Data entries
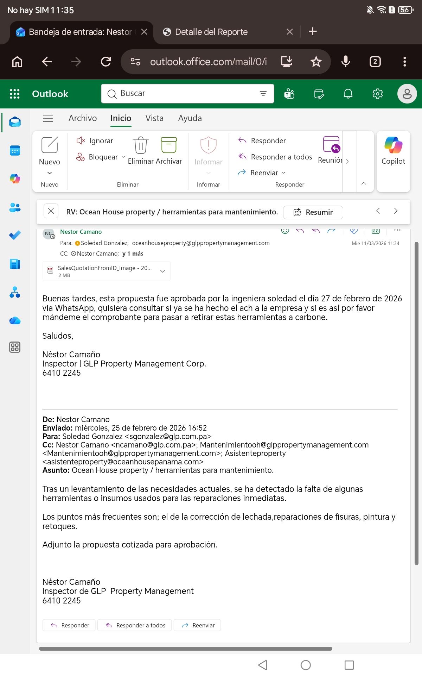Expand the Reenviar dropdown arrow
This screenshot has height=676, width=422.
point(284,173)
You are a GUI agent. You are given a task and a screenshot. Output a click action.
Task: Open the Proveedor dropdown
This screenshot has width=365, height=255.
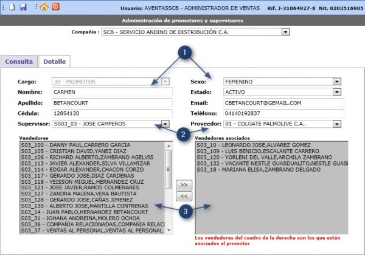(x=336, y=124)
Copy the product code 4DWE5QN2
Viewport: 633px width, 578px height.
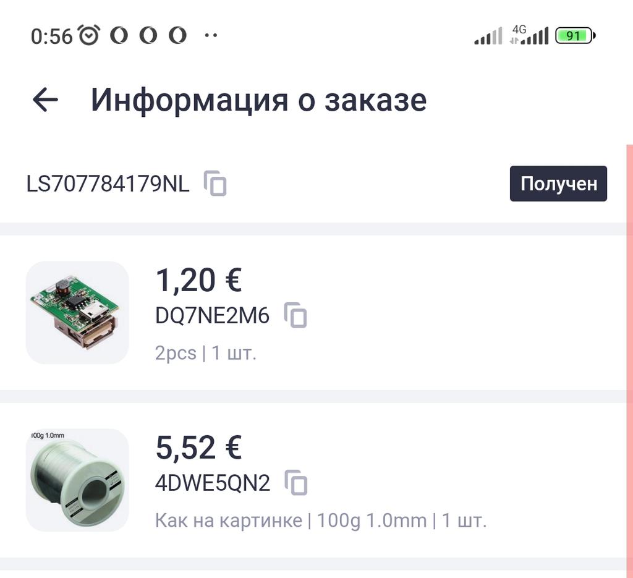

Goal of the exercise
Exactly the lines from the one with "You are a GUI" through the end of the entries above must be written out, and no pictures may be included.

Finished task
You are a GUI agent. You are given a task and a screenshot. Output a click action.
Task: Open the Proveedor dropdown
This screenshot has width=365, height=255.
(x=336, y=124)
Copy the product code 4DWE5QN2
Viewport: 633px width, 578px height.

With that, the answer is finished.